§ Extrait du document

Mots clés : marché public • dématérialisation  dysfonctionnement  offre incomplète

Une ordonnance de référé rendue le 29 octobre 2024 par le tribunal administratif de Montpellier fournit un nouvel exemple des difficultés et litiges pouvant résulter de dysfonctionnements techniques (informatiques), lorsqu’une offre est remise au format électronique.


 

Au cas d’espèce, une entreprise a remis une offre au format électronique dans le cadre d’une procédure d’appel d’offres lancée par le département des Pyrénées-Orientales pour l’attribution d’un marché public de conception-réalisation d’un réseau de communication électronique à très haut débit.

L’acheteur, confronté à l’impossibilité d’ouvrir le fichier qui, au vu de son intitulé, était supposé contenir le mémoire technique, a considéré que l’offre était irrégulière, car incomplète, et l’a donc rejetée pour ce motif.

Le candidat ainsi évincé a saisi le juge des référés précontractuels afin de contester le rejet de son offre.

Au terme d’une instruction lors de laquelle la preuve d’un dysfonctionnement technique a manifestement tenu un rôle fondamental (la clôture d’instruction ayant, notamment, été reportée postérieurement à l’audience pour permettre une énième intervention d’un commissaire de justice, aux fins de constater le contenu du dossier « archive » déposé par le soumissionnaire sur le profil d’acheteur), le tribunal administratif confirme l’irrégularité de l’offre (I.), ce qui illustre une fois de plus que la dématérialisation des procédures de passation de la commande publique doit inciter les opérateurs à redoubler de vigilance et de précautions (II.).

I. Un fichier/dossier inexploitable et l’offre est incomplète

Pour rejeter l’offre du requérant comme incomplète, le département des Pyrénées-Orientales avait relevé que le dossier au format « archive » déposé par le soumissionnaire sur le profil d’acheteur en guise d’offre (i) contenait un dossier nommé » 3 – Me¦ümoire technique et environnemental « , mais vide de tout fichier et (ii), un fichier dénommé » ._3 – Me¦ümoire technique et environnemental ", situé dans un dossier intitulé _MACOSX\\Pieces de l’offre – Solutions30 Lumycom, dont la taille était de 1Ko et qui ne s’ouvrait sur aucun des postes informatiques utilisés.

Partant de ce constat, l’acheteur a donc considéré que l’offre remise par le requérant ne contenait pas le mémoire technique exigé par le règlement de consultation, raison pour laquelle l’offre devait être jugée irrégulière.

§ Lignes de données

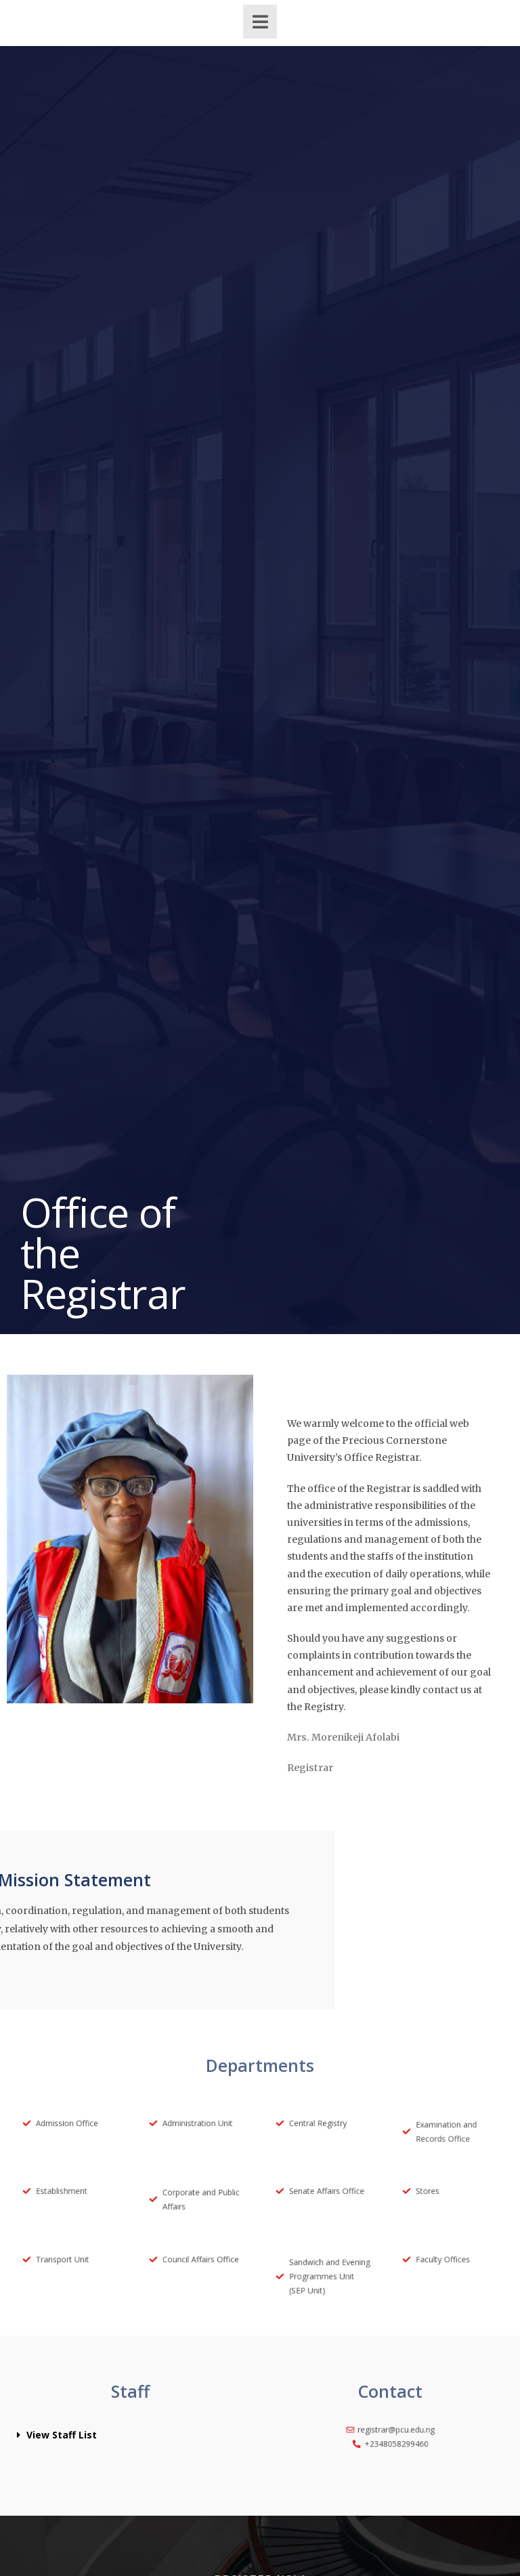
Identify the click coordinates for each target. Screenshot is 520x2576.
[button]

§ Énoncé du problème
Recopiez fidèlement le passage de l'extrait sur l'offre électronique rejetée qui commence par « L’acheteur, confronté à » et se poursuit jusqu'à « pour ce motif. ». Le matériel présenté ici n'a aucun lien avec l'extrait sur l'offre électronique rejetée.

§ Réponse ci-dessous
L’acheteur, confronté à l’impossibilité d’ouvrir le fichier qui, au vu de son intitulé, était supposé contenir le mémoire technique, a considéré que l’offre était irrégulière, car incomplète, et l’a donc rejetée pour ce motif.